Anti-Disturbance Speed Control of Permanent Magnet Synchronous Motor Based on Fractional Order Sliding Mode Load Observer

Based on the fractional order sliding mode load observer, this paper presents an anti-disturbance speed control method of permanent magnet semi-direct drive transmission system for overhead manned equipment. The dynamic model of semi-direct drive transmission system is established using the Lagrange equation. Furthermore, the mathematical model of the permanent magnet synchronous motor (PMSM) is established based on the coordinate transformation theory. Subsequently, the fractional order sliding mode observer (FOSMO), which combines nonsingular terminal sliding mode control and fractional order theory is designed to observe the load disturbance changes in the permanent magnet semi-direct drive transmission system. Then, the concept of "active damping" is used to design the speed loop PI controller, and combined with the designed FOSMO to construct the composite speed controller.

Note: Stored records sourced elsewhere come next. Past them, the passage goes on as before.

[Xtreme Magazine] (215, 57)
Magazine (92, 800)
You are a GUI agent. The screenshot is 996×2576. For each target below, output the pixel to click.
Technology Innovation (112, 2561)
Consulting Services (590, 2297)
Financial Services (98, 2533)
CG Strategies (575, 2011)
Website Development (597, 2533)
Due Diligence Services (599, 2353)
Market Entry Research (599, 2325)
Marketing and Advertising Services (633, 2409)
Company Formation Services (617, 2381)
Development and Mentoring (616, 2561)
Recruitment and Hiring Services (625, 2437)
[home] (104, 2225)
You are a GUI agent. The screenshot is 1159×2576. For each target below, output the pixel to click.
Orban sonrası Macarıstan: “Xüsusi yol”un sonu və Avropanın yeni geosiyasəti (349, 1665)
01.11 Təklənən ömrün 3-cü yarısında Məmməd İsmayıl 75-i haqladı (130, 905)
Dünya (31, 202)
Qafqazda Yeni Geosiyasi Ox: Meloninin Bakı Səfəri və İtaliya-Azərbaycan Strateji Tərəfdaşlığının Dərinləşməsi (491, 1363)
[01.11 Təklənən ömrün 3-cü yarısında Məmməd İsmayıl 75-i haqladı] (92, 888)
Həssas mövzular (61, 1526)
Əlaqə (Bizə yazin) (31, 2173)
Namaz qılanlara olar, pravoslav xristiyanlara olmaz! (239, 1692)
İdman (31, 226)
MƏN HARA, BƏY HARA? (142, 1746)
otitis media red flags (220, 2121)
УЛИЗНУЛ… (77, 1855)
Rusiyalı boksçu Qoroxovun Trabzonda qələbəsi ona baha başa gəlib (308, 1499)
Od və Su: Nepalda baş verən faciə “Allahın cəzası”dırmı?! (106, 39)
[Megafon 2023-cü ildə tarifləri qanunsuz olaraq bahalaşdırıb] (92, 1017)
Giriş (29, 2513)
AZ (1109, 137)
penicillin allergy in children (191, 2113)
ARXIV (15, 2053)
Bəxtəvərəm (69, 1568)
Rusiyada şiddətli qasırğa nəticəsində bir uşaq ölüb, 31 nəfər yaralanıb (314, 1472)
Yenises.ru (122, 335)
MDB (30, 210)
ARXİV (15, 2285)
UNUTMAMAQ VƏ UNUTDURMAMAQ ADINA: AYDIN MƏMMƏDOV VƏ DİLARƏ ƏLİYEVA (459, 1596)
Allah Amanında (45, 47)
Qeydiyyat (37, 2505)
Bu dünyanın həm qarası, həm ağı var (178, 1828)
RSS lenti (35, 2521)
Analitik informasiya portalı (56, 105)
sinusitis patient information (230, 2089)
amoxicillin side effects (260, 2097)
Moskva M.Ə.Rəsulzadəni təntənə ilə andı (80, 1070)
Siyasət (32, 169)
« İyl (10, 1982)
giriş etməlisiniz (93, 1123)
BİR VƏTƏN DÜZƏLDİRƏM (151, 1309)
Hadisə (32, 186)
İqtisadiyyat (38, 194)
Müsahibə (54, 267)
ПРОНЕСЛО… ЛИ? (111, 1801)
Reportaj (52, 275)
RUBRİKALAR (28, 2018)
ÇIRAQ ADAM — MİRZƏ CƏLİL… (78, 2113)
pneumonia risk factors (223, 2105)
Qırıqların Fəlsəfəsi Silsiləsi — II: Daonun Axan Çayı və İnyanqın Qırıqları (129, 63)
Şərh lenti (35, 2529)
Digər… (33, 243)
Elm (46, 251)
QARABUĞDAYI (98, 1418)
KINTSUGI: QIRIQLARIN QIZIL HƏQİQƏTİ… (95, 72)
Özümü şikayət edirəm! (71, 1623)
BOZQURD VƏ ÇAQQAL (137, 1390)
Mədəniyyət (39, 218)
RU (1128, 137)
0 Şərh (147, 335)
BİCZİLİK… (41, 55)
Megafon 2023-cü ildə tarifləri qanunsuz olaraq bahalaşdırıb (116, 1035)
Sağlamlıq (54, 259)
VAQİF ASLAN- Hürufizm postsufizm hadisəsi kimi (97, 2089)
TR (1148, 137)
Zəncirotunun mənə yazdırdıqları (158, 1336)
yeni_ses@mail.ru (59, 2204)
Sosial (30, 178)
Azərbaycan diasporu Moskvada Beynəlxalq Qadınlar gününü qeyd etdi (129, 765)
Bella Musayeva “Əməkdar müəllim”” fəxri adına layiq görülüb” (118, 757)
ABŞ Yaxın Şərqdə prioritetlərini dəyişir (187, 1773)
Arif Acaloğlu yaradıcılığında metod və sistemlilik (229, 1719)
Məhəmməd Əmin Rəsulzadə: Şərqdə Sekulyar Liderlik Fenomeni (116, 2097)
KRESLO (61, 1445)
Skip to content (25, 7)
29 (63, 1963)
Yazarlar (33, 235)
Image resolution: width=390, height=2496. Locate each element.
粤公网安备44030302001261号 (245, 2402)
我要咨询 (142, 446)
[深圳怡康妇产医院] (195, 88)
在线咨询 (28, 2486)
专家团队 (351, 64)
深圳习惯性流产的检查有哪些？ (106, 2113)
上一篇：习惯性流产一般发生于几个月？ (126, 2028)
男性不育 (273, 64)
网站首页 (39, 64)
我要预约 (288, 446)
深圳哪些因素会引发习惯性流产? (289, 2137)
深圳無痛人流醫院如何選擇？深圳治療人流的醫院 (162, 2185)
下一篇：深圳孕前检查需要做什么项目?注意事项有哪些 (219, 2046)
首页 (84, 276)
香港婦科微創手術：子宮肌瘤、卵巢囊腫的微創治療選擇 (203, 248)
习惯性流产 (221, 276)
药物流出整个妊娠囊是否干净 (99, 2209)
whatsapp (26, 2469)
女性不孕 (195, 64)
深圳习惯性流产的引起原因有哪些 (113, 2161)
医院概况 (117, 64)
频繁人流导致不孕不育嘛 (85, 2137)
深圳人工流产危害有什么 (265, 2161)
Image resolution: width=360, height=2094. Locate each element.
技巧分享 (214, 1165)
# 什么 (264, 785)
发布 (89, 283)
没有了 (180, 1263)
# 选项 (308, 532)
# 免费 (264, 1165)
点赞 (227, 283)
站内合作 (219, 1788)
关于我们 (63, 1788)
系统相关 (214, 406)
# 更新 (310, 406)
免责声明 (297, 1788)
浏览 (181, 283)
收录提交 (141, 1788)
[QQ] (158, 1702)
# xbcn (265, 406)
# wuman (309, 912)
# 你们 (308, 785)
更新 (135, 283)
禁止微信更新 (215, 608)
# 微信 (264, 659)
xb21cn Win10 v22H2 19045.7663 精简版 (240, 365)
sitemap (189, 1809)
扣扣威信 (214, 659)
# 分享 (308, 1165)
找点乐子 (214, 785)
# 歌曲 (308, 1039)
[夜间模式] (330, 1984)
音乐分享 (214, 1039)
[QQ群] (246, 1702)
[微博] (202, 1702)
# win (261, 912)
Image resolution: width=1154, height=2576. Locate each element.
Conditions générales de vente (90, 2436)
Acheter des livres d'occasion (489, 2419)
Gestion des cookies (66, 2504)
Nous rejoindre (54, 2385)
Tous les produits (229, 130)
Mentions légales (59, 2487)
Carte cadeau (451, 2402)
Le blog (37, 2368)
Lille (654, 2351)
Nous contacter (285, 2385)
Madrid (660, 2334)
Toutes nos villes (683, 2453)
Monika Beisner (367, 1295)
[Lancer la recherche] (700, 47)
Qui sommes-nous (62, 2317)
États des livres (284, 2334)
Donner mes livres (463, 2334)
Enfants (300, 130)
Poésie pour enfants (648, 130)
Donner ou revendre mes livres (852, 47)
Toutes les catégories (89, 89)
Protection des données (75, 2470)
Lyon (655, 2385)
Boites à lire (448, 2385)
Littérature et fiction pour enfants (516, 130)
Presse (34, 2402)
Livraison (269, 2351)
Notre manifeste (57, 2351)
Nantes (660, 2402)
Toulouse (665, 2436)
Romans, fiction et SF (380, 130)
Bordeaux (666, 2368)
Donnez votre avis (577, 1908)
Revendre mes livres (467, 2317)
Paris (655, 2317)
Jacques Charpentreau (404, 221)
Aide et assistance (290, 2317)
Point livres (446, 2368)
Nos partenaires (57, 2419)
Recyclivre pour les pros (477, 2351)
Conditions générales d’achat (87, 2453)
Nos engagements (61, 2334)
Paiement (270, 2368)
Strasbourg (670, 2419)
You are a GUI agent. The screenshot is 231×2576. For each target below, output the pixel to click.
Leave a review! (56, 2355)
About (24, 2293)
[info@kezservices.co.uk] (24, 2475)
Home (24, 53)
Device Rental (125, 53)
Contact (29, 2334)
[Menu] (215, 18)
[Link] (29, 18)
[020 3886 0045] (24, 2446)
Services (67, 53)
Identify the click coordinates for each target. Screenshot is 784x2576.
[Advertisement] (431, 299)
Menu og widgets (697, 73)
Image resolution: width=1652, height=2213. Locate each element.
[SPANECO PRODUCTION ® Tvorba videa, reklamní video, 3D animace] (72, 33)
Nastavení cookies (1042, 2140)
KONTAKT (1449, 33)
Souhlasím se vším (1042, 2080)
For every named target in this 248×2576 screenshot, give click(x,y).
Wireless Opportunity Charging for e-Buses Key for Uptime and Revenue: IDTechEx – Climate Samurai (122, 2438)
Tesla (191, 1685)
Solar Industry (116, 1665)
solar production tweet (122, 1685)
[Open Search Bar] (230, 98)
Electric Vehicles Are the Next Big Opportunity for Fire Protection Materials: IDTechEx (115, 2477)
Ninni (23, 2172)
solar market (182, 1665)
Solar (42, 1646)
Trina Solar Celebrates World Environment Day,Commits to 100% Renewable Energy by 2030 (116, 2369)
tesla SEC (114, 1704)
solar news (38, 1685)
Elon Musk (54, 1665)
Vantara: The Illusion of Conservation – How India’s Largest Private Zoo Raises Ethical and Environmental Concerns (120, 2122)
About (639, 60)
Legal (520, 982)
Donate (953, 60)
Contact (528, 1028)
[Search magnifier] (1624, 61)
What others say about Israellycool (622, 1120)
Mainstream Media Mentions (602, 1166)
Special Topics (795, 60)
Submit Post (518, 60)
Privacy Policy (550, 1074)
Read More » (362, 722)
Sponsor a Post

The designed composite speed controller is further improved by the anti-saturation design and parameter optimization. The results demonstrate that the designed FOSMO can accurately estimate the load disturbance on the PMSM output shaft. Additionally, the designed composite speed controller can realize stable speed control in the case of complex load disturbance, which meets the anti-disturbance speed control requirements of the permanent magnet semi-direct drive transmission system, and the control system's robustness is further enhanced by adding the anti-saturation link.